Militar considerado perigoso vai ser julgado em breve, no Tribunal de Vila Real

Um militar da GNR na reserva vai ser julgado, no Tribunal de Vila Real, por ter disparado 11 vezes, contra um colega militar no Posto de Trânsito de Chaves. Este militar também pretendia incendiar e destruir o mesmo posto.

O militar com 55 anos, foi acusado pelo Ministério Público pelos crimes de homicídio qualificado, na forma tentada, por atos preparatórios de um crime de incêndio, explosões e outras condutas especialmente perigosas, e ainda por detenção de arma proibida.

O julgamento está marcado para breve. A notícia é avançada pela Agência Lusa.

O caso remonta a 3 de agosto do ano passado, quando este militar na reserva, entrou no final da tarde, pelas 19h00, no Posto de Trânsito de Chaves, e estava o colega que tentou atingiu com 11 disparos até ser travado.

O homem também usou “cocktails molotovs” para tentar destruir e incendiar o posto.

Na sua viatura foi encontrado ainda, um machado, um cutelo, um martelo, rolo de fita castanha, isqueiros e munições e quando entrou no posto levava um revólver e um isqueiro.

O que aconteceu nesse dia, explica a agência Lusa. O militar quando se dirigiu ao posto, o homem de 55 anos, questionou se existia alguma notificação para si, e solicitou ida à casa de banho. Quando regressou, apontou um revólver ao militar e disparou. Não conseguiu acertar, porque o militar de serviço se atirou ao chão, e rastejou até uma segunda porta da secretaria e saltou pela janela.

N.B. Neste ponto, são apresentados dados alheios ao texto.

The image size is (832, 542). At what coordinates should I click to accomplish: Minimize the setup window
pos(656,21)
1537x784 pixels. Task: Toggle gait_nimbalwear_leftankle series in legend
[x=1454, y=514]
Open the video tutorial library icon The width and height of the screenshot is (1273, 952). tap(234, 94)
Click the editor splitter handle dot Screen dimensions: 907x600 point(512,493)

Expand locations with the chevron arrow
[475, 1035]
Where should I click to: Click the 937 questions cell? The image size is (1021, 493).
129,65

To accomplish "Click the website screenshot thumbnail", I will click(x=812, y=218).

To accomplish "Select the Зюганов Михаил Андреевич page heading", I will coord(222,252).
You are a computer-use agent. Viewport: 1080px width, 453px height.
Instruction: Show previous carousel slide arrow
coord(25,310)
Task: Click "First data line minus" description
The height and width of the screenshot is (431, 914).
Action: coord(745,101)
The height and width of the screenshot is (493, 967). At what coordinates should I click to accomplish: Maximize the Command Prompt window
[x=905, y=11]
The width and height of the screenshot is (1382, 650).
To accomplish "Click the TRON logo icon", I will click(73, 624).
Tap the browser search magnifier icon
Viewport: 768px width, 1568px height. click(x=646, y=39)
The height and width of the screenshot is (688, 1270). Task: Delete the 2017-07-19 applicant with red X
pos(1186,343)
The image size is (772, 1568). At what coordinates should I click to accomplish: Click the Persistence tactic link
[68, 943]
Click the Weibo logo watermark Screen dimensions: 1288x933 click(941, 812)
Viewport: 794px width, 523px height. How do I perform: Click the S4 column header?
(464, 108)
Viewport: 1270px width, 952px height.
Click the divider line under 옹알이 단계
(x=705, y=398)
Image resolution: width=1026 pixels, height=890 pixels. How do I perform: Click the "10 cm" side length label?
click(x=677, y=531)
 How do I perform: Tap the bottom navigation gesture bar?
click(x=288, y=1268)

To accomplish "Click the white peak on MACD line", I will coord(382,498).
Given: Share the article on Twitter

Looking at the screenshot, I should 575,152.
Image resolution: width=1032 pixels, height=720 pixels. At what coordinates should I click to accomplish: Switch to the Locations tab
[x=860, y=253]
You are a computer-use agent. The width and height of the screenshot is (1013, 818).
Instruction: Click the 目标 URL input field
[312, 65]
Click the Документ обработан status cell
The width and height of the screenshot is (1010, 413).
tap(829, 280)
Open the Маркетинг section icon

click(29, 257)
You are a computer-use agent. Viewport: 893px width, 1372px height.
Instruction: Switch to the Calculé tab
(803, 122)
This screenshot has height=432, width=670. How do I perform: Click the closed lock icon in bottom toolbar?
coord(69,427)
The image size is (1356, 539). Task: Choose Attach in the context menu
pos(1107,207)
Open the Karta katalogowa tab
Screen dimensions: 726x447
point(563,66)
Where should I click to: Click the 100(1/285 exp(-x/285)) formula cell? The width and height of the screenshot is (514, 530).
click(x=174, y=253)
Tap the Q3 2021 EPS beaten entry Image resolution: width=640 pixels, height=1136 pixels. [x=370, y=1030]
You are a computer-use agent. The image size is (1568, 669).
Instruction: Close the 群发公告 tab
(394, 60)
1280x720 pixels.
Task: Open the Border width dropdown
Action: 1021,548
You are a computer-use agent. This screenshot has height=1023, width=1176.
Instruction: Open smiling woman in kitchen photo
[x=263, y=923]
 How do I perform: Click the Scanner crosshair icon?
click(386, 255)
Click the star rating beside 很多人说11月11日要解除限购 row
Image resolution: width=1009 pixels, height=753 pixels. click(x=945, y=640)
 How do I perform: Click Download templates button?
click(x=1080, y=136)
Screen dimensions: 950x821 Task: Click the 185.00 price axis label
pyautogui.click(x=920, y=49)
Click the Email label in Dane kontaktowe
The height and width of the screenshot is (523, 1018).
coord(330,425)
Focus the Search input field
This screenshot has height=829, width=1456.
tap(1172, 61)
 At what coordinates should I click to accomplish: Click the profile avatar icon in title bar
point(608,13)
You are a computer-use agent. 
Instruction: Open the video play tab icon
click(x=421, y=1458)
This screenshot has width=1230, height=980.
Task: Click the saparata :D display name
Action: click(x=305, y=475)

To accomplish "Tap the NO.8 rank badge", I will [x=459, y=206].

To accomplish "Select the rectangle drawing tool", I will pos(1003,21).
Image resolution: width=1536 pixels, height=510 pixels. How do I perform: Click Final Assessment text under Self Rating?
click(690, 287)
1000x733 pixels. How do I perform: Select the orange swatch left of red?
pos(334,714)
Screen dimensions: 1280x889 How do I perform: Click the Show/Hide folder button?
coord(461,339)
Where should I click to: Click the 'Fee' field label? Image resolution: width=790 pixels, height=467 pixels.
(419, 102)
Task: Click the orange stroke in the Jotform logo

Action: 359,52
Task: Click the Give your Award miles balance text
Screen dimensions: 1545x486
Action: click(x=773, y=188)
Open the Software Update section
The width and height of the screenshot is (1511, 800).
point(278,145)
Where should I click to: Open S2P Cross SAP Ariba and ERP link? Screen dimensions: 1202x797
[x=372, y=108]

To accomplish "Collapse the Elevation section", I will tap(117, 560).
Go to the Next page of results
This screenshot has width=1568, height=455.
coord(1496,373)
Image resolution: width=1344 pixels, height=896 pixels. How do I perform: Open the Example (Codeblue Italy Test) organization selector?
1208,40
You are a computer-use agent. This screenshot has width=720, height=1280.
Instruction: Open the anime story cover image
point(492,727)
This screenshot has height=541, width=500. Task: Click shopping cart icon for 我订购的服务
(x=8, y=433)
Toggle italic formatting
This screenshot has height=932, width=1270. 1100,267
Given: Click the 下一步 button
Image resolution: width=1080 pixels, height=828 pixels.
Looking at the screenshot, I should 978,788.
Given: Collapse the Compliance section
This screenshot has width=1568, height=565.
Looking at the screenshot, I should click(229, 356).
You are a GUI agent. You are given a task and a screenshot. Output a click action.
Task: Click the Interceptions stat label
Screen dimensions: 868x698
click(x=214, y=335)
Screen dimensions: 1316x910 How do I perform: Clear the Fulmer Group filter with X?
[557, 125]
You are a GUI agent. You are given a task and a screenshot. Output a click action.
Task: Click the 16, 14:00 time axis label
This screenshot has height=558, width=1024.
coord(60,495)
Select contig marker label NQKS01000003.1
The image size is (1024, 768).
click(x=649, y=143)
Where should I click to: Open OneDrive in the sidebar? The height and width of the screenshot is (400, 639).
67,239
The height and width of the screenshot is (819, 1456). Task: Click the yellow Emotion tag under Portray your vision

Depois disto, o militar de serviço regressou ao mesmo local e aproveitando um momento de carregamento da arma, agarrou-o, agredido-o com quatro pancadas na cabeça, conseguindo afastar a arma. Mesmo assim, o militar agressor, “usou o fiador da arma (acessório que prende a arma ao cinto) para tentar apertar o pescoço do guarda que se conseguiu soltar e imobilizar o atacante até à chegada de um outro militar da GNR”.

O Ministério Público (MP) ainda refere que este homem era perigoso, e que conhecia as características de todos os objetos que adquiriu e fabricou, nomeadamente os engenhos incendiários artesanais, e considera que disparou por motivo despropositado e incompreensível face ao senso comum.

O MP relaciona os factos com a circunstância de o próprio arguido sentir revolta para com a instituição GNR e os seus colegas de serviço, motivo que considera ser totalmente “irrelevante e fútil perante o valor da vida de outro ser humano”.

Antes da sua passagem à reserva, efetuou várias queixas ao MP e à instituição da GNR, relacionadas com o posto onde exerceu funções pelo menos durante 20 anos, com superiores hierárquicos e colegas de trabalho e fez ainda declarações, perante militares, como “o posto de Chaves vai ser mais conhecido do que o Santuário de Fátima”.

O MP considera que o arguido atuou de modo livre e deliberado e que era portador de uma perturbação delirante crónica, no entanto, diz que é inimputável, com risco de perigosidade para si e para terceiros.

Está em prisão preventiva no Estabelecimento Prisional Militar de Tomar, desde agosto.